Not even then removing his eyes from mine, he stepped back one

step, and lifted his hand.



This was a lonesome post to occupy (I said), and it had riveted my

attention when I looked down from up yonder. A visitor was a

rarity, I should suppose; not an unwelcome rarity, I hoped? In me,

he merely saw a man who had been shut up within narrow limits all

his life, and who, being at last set free, had a newly-awakened

interest in these great works. To such purpose I spoke to him; but

I am far from sure of the terms I used; for, besides that I am not

happy in opening any conversation, there was something in the man

that daunted me.



He directed a most curious look towards the red light near the

tunnel's mouth, and looked all about it, as if something were

missing from it, and then looked it me.



That light was part of his charge? Was it not?



He answered in a low voice,--"Don't you know it is?"



The monstrous thought came into my mind, as I perused the fixed

eyes and the saturnine face, that this was a spirit, not a man. I

have speculated since, whether there may have been infection in his

mind.



In my turn, I stepped back. But in making the action, I detected

in his eyes some latent fear of me. This put the monstrous thought

to flight.



"You look at me," I said, forcing a smile, "as if you had a dread

of me."



"I was doubtful," he returned, "whether I had seen you before."



"Where?"



He pointed to the red light he had looked at.



"There?" I said.



Intently watchful of me, he replied (but without sound), "Yes."



"My good fellow, what should I do there? However, be that as it

may, I never was there, you may swear."



"I think I may," he rejoined. "Yes; I am sure I may."



His manner cleared, like my own. He replied to my remarks with

readiness, and in well-chosen words. Had he much to do there?

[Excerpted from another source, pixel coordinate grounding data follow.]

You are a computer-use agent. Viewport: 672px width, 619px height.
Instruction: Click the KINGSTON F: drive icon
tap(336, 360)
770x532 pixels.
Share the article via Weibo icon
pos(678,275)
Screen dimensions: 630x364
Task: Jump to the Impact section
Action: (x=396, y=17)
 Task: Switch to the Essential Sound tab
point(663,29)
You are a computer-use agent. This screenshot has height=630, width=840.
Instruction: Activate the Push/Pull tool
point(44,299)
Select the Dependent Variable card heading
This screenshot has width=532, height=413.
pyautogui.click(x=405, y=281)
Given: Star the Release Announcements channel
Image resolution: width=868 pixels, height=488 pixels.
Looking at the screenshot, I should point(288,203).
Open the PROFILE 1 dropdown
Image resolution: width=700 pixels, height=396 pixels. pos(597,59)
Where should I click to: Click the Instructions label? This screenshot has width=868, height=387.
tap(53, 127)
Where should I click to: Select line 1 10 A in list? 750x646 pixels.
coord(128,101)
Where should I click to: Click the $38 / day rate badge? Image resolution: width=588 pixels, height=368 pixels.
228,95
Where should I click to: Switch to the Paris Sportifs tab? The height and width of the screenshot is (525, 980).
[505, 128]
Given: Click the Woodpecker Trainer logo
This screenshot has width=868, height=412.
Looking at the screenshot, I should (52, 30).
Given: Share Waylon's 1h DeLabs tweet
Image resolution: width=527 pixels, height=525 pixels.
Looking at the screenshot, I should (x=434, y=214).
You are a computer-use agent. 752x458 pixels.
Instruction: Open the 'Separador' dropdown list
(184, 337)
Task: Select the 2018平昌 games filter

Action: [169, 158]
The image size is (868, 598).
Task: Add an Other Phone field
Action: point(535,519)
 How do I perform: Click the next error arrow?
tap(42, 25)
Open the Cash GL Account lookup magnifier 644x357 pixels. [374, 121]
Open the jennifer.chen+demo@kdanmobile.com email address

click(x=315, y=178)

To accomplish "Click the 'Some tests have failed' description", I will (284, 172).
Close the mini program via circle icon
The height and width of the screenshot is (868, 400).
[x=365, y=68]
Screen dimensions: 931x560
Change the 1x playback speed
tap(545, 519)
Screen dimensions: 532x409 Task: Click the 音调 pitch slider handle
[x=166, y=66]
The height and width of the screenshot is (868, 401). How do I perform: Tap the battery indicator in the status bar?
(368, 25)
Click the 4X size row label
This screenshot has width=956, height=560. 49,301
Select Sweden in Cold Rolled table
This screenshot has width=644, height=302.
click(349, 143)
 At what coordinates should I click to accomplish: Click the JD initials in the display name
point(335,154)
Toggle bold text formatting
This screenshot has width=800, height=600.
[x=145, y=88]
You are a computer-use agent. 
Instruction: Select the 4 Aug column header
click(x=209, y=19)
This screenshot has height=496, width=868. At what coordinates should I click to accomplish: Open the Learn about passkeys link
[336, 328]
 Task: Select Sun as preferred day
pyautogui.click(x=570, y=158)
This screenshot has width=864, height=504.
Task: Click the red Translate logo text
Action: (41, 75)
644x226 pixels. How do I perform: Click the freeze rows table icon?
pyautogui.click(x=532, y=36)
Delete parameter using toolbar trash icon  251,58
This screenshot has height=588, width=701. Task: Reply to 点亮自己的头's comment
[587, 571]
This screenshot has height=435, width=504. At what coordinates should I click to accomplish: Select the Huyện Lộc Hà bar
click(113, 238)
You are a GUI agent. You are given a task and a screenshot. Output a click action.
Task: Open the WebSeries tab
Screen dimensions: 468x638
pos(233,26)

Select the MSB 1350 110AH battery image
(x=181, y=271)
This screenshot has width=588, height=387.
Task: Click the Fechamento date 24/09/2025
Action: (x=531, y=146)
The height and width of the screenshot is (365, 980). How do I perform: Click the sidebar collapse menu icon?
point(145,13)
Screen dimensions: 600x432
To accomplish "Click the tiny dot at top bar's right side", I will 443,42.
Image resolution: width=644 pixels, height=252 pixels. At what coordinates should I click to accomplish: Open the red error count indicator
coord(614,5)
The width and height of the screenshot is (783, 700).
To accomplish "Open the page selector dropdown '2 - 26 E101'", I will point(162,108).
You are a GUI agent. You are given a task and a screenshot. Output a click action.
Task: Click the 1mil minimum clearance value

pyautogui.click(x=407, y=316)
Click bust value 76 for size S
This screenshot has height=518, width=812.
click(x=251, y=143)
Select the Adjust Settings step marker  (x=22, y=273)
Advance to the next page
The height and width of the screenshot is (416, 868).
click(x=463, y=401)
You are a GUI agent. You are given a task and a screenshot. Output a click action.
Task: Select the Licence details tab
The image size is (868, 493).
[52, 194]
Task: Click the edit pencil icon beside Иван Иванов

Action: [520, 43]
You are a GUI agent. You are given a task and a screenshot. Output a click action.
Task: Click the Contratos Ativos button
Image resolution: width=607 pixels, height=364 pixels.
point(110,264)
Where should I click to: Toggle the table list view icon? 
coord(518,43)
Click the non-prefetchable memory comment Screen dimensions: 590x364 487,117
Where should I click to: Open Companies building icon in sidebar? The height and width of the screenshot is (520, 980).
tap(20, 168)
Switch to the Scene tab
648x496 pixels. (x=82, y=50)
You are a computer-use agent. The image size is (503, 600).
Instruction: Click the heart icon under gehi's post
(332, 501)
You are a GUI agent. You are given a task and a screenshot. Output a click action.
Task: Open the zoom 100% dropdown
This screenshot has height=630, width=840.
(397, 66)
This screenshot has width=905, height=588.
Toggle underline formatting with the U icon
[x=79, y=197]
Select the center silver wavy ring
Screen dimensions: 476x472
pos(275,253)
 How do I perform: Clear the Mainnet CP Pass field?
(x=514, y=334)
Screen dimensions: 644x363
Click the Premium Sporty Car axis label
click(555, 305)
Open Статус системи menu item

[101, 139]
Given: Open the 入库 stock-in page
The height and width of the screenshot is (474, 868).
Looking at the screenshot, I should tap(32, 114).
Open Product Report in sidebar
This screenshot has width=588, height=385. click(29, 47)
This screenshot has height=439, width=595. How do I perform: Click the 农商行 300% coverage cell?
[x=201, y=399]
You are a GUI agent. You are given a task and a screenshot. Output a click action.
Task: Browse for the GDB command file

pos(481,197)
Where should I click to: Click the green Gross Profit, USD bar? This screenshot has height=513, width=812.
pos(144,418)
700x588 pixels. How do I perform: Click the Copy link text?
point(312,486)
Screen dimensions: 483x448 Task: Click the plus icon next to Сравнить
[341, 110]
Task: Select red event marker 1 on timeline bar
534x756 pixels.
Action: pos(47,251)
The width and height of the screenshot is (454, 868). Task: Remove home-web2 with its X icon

Yes; that was to say, he had enough responsibility to bear; but

exactness and watchfulness were what was required of him, and of

actual work--manual labor--he had next to none. To change that

signal, to trim those lights, and to turn this iron handle now and

then, was all he had to do under that head. Regarding those many

long and lonely hours of which I seemed to make so much, he could

only say that the routine of his life had shaped itself into that

form, and he had grown used to it. He had taught himself a

language down here,--if only to know it by sight, and to have

formed his own crude ideas of its pronunciation, could be called

learning it. He had also worked at fractions and decimals, and

tried a little algebra; but he was, and had been as a boy, a poor

hand at figures. Was it necessary for him when on duty always to

remain in that channel of damp air, and could he never rise into

the sunshine from between those high stone walls? Why, that

depended upon times and circumstances. Under some conditions there

would be less upon the Line than under others, and the same held

good as to certain hours of the day and night. In bright weather,

he did choose occasions for getting a little above these lower

shadows; but, being at all times liable to be called by his

electric bell, and at such times listening for it with redoubled

anxiety, the relief was less than I would suppose.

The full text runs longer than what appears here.